In humans, CD1a–c isoforms are able to bound mycobacterial as well as self-antigens [2,3,4,5,6,7,8,9]. CD1d isoforms activate the majority of NKT cells expressing an invariant T-cell receptor (TCR)-α chain rearrangement and are called type I NKT or invariant NKT (iNKT). CD1a isoforms migrate from endoplasmic reticulum (ER) to cell surface to bind antigens while CD1b, c and d are recycling from ER to membrane and vice versa [3,4,5,6,7,8]. APC expressing CD1d are widely expressed on different type of cells: dendritic cells, macrophages, monocytes, cortical thymocytes. CD1d presenting glycolipid activate type I NKT.

Antigen presenting cells displaying the non-classical histocompatibility molecules (CD1 and MR1) bind glycolipids or vitamin B metabolites; the complex CD1-glycolipids activate NKT cells while MR1-vitamin B metabolites metabolites are recognized by mucosal associated invariant T (MAIT) cells, another subset of T cells showing innate and adaptive features.
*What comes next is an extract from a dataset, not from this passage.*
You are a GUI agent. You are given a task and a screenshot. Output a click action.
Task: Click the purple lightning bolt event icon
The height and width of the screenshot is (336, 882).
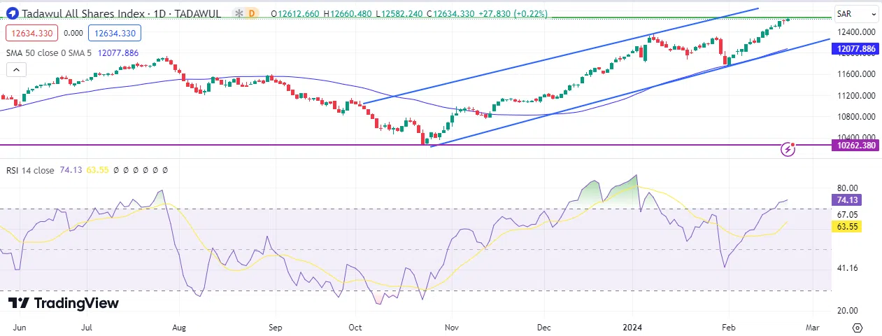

TCRs involved in recognition of CD1-glycolipids or MR1-vitamin B metabolites complexes have a common distinctive characteristic: they display an invariant α chain and few β chains. In contrast to their reduced antigen receptor repertoire, these cells show a marked plasticity in their functions as demonstrated by the production of different cytokines after in vivo stimulation of naïve mice with α-galactosylceramide (α-GalCer) [10]. A small percentage of NKT produce IL10 in human unstimulated peripheral blood mononuclear cells (PBMC), confirming their immunomodulatory feature [11].

Type I NKT cells use TCR constituted by few β chains pairing with Vα14Jα18 in mice and Vα24Jα18 TCR in humans. They were characterized by the ability to induce strong cytotoxic immune response in a murine cancer model [12]. Type I NKT cells recognize a glycolipid obtained by a marine sponge, α-GalCer, in humans and mice.
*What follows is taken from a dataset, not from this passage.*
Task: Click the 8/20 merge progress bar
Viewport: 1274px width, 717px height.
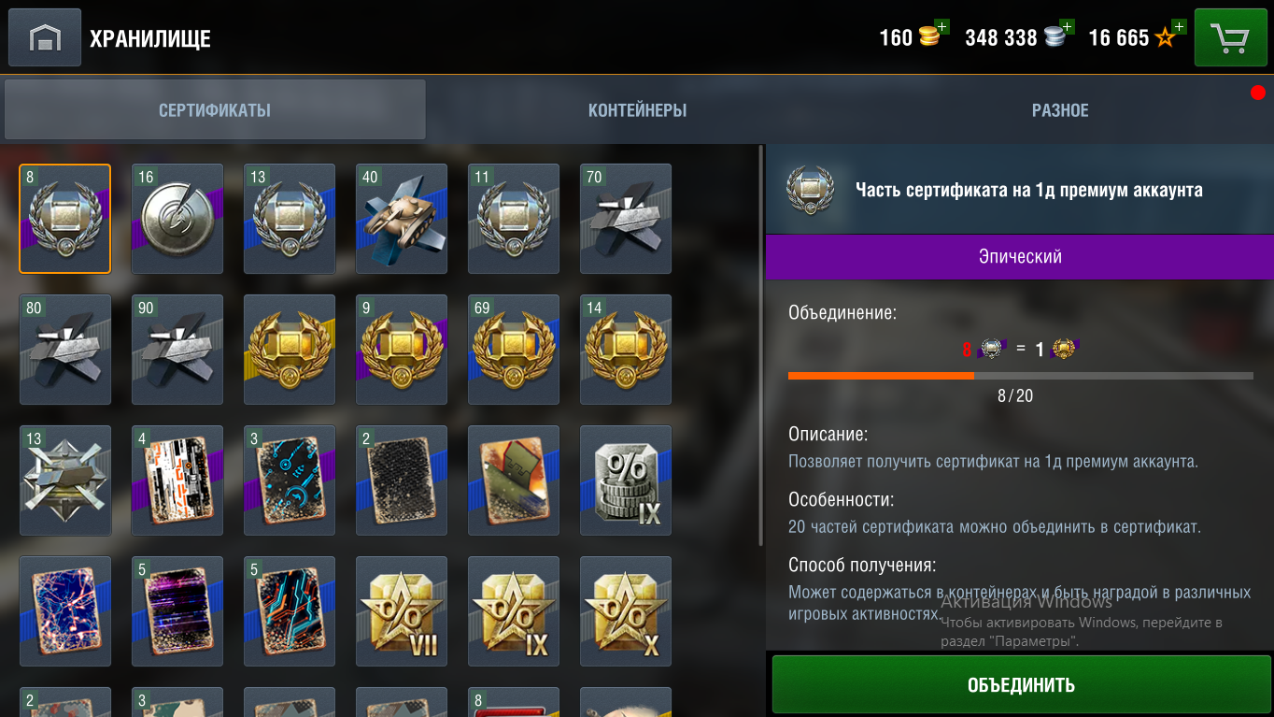Action: [1021, 376]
Another subset of NKT cells, called type II NKT cells, does not react with α-GalCer, but binds a self-lipid, sulfatide, highly expressed central nervous system (CNS), kidney, pancreas, and liver [13]. They recognize several self-lipids using oligoclonal TCRs expressing Vα3 or Vα1 and Vβ8.1 or Vβ3.1. Type II NKT cells can accumulate in the CNS, suggesting their compartmentalization in this tissue respect to type I NKT (3%/0.6%, respectively) as this tissue displays high expression of sulfatide.

NKT-like cells are another subset able to express constitutively either T cell receptors (TCR) or NK markers (CD16, CD56, CD161) and they were shown to be involved in pulmonary disease [14].

A promising role in adoptive immunotherapies of cancer was assigned to another subset of cells called cytokine-induced killer (CIK) cells [15]. This subset could be obtained by culturing PBMC with anti CD3 beads plus IFN-γ and high doses of IL-2. They comprise lymphocytes with different phenotypes: CD3+CD56+, CD3+CD56−, CD3−CD56+ but they are CD16−. Cytokine Induced Killer (CIK) cells are a mixture of NKT-like and NK-like cells. These cells are strong cytotoxic subset whose targets are a wide array of tumors and the mechanism of cytolisis is MHC- or non-MHC-restricted. They do not exert antibody dependent cell cytotoxicity (ADCC) because they lost CD16.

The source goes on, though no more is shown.